Task instructions. Express the rows as a JSON list of strings, one string per line with blank lines omitted, covering only the lines from the one containing "This screenshot has height=1080, width=1920. Describe" through the one containing "pyautogui.click(x=1346, y=16)", inclusive.

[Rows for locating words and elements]
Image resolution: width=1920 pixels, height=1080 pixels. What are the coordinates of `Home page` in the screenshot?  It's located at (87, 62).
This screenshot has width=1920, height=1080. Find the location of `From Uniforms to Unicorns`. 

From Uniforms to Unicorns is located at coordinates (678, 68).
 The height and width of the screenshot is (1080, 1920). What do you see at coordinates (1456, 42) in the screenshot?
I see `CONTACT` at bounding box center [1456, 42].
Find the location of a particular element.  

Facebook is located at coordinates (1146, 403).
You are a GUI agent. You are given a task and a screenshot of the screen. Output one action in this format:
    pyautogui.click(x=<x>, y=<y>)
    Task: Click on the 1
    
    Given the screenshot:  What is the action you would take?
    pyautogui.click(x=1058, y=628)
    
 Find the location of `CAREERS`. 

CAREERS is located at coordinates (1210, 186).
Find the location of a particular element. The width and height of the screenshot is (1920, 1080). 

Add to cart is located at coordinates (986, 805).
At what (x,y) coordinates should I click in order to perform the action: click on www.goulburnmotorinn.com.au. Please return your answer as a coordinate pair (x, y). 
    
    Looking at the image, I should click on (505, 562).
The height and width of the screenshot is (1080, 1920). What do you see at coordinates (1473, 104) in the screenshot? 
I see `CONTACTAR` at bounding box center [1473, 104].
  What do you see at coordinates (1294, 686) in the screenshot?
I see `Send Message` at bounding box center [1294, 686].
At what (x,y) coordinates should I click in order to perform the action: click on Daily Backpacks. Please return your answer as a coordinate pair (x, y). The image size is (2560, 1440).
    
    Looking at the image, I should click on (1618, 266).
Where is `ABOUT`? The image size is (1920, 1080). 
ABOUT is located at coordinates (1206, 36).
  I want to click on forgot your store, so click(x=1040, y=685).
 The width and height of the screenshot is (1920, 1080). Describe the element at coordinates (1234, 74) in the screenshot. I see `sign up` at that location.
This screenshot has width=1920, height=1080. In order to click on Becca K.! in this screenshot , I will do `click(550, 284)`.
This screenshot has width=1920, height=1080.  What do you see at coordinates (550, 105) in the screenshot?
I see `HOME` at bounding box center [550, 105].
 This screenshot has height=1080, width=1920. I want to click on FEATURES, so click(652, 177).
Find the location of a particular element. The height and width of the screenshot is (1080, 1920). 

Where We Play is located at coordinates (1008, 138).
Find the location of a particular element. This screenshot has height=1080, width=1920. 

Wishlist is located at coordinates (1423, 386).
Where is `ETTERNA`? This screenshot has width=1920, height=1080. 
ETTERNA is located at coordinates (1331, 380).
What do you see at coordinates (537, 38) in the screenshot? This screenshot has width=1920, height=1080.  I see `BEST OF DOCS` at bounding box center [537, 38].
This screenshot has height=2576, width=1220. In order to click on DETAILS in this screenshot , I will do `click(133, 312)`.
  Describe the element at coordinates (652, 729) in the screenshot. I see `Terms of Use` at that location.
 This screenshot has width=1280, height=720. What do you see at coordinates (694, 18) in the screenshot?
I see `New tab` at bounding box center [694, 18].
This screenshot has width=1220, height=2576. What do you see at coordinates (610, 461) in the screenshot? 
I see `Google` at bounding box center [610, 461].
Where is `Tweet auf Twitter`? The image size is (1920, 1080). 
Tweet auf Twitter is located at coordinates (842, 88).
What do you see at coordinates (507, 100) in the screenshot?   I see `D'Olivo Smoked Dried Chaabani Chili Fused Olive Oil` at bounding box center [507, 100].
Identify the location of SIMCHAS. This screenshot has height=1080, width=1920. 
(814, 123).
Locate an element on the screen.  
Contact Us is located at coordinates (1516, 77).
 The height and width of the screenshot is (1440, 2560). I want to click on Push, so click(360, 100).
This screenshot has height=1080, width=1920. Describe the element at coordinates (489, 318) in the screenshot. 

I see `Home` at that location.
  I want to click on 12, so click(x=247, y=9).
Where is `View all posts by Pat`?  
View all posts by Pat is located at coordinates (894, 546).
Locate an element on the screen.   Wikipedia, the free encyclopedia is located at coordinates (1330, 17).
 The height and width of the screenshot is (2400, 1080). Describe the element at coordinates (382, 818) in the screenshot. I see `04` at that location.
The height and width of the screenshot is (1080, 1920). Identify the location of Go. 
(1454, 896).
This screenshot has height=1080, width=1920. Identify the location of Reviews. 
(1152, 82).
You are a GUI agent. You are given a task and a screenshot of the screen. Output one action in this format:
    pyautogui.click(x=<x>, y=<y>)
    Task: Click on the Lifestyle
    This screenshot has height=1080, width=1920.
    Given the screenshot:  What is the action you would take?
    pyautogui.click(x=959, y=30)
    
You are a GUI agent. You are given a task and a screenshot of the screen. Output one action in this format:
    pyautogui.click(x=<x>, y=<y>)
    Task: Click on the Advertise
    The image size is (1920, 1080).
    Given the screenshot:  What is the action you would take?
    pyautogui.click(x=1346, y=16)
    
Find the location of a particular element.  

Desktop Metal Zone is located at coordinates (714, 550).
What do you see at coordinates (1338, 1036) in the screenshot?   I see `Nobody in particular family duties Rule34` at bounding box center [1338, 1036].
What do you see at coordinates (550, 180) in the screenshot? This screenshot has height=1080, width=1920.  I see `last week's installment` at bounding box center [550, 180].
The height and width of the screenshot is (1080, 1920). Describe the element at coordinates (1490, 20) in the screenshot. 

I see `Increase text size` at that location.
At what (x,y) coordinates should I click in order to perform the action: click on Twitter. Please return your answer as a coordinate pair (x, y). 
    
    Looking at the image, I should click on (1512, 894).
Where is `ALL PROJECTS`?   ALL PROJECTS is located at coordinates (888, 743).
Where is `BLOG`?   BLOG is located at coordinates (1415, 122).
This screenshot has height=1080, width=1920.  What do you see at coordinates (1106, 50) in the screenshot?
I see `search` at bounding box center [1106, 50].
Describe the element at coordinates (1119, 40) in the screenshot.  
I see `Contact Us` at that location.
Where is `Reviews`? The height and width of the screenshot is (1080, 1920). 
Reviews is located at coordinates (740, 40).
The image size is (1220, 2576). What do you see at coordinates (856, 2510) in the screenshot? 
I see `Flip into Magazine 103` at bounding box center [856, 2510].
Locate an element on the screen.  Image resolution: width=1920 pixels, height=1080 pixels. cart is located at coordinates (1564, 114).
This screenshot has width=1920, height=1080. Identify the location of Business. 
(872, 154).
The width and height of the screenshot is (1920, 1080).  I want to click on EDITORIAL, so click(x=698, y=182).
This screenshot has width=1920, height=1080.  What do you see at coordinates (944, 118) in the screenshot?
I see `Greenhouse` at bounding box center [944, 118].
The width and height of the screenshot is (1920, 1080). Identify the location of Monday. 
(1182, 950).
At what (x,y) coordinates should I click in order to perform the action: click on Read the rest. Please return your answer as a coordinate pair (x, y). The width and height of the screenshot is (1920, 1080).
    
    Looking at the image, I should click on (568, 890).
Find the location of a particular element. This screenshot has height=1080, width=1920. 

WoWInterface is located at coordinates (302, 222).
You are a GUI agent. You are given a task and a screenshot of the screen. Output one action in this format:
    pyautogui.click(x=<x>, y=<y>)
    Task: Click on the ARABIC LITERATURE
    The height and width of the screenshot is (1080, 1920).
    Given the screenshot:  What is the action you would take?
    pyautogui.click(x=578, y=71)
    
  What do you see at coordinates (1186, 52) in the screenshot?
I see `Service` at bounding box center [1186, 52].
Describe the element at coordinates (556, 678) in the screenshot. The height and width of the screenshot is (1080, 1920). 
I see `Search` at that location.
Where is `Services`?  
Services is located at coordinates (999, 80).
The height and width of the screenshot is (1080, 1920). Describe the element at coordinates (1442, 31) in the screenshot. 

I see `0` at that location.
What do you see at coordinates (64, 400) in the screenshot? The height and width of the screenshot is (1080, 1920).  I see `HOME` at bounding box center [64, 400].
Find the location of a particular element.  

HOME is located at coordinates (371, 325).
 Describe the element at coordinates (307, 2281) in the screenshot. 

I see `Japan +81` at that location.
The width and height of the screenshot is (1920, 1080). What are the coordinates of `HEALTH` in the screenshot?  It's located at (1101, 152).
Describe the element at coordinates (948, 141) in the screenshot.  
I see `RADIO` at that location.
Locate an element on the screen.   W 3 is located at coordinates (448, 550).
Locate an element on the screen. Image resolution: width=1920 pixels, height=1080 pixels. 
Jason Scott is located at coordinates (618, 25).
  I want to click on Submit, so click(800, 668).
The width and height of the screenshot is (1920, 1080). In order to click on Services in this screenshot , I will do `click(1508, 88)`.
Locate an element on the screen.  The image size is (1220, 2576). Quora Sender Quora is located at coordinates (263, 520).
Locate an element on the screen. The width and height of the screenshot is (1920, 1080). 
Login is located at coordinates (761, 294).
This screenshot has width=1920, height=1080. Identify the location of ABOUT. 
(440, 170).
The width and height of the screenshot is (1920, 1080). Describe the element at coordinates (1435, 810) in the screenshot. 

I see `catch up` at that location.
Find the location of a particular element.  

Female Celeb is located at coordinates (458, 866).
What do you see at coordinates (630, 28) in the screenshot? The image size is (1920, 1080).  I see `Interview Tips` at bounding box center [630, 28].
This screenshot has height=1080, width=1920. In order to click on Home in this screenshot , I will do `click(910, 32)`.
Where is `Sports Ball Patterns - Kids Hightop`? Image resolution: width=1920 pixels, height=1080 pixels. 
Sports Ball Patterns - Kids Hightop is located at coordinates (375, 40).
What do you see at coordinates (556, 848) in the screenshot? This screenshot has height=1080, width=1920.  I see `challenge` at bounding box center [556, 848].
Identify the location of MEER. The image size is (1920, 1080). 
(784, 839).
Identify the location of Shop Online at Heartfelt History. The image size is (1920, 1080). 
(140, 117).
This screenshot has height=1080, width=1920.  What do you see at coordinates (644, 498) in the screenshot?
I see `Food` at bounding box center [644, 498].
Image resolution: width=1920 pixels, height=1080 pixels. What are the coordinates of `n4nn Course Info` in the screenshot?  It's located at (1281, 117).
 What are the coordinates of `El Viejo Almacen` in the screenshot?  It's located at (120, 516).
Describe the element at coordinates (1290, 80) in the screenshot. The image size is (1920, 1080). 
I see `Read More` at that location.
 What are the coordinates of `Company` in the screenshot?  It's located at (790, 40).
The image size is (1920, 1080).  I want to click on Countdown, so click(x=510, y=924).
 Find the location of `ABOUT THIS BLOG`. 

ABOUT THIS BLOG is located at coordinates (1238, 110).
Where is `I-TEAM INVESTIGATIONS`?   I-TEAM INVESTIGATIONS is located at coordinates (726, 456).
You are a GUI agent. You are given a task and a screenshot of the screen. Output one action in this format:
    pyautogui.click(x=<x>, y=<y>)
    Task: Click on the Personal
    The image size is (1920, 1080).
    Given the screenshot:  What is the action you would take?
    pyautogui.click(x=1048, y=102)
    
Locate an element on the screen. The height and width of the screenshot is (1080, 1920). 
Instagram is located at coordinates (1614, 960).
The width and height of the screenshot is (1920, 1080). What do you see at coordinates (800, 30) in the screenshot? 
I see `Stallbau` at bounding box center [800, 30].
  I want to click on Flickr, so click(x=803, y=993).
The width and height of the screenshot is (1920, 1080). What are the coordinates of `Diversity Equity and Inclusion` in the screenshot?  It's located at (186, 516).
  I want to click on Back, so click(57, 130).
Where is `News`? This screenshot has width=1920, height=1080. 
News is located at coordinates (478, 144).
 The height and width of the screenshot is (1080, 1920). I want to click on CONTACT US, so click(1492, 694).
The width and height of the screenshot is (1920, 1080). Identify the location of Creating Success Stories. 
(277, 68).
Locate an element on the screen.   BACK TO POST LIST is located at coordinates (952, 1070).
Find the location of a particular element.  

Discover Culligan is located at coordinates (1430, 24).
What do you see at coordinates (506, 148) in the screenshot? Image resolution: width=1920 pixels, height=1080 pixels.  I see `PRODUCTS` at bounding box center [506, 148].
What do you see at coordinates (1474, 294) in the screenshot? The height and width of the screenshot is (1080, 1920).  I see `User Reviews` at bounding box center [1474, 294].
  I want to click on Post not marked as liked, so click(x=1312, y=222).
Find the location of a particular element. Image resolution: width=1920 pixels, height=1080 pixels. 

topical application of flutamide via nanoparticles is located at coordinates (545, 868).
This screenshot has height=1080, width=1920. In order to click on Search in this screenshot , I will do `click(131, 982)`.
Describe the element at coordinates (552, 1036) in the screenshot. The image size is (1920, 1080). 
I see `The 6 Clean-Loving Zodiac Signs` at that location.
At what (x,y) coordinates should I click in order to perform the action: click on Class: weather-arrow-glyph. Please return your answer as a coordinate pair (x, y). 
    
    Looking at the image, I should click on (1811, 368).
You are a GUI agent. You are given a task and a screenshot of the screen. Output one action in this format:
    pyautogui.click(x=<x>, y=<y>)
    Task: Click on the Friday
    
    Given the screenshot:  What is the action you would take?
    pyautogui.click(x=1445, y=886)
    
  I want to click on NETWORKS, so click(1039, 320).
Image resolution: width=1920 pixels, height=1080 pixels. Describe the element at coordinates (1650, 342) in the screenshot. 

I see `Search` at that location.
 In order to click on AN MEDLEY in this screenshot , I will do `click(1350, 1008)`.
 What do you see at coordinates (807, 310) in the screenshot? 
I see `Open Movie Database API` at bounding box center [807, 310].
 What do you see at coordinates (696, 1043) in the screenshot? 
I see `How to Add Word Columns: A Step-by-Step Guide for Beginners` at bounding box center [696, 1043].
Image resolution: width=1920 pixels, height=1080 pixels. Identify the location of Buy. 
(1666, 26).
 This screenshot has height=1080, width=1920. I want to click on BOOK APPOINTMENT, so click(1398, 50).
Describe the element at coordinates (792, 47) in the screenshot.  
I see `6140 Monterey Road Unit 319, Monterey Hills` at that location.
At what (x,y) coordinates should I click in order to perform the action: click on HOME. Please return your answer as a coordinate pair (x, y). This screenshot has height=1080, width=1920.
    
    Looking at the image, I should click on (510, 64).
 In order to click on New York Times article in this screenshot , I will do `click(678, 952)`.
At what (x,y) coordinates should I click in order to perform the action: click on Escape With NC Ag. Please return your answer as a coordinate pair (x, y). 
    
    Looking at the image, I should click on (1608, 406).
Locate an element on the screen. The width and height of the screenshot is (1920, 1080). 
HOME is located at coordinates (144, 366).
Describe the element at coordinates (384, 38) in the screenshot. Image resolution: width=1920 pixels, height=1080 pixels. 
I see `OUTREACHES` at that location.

Answer to the problem.
[
  "This screenshot has height=1080, width=1920. Describe the element at coordinates (489, 318) in the screenshot. ",
  "I see `Home` at that location.",
  "  I want to click on 12, so click(x=247, y=9).",
  "Where is `View all posts by Pat`?  ",
  "View all posts by Pat is located at coordinates (894, 546).",
  "Locate an element on the screen.   Wikipedia, the free encyclopedia is located at coordinates (1330, 17).",
  " The height and width of the screenshot is (2400, 1080). Describe the element at coordinates (382, 818) in the screenshot. I see `04` at that location.",
  "The height and width of the screenshot is (1080, 1920). Identify the location of Go. ",
  "(1454, 896).",
  "This screenshot has height=1080, width=1920. Identify the location of Reviews. ",
  "(1152, 82).",
  "You are a GUI agent. You are given a task and a screenshot of the screen. Output one action in this format:",
  "    pyautogui.click(x=<x>, y=<y>)",
  "    Task: Click on the Lifestyle",
  "    This screenshot has height=1080, width=1920.",
  "    Given the screenshot:  What is the action you would take?",
  "    pyautogui.click(x=959, y=30)",
  "You are a GUI agent. You are given a task and a screenshot of the screen. Output one action in this format:",
  "    pyautogui.click(x=<x>, y=<y>)",
  "    Task: Click on the Advertise",
  "    The image size is (1920, 1080).",
  "    Given the screenshot:  What is the action you would take?",
  "    pyautogui.click(x=1346, y=16)"
]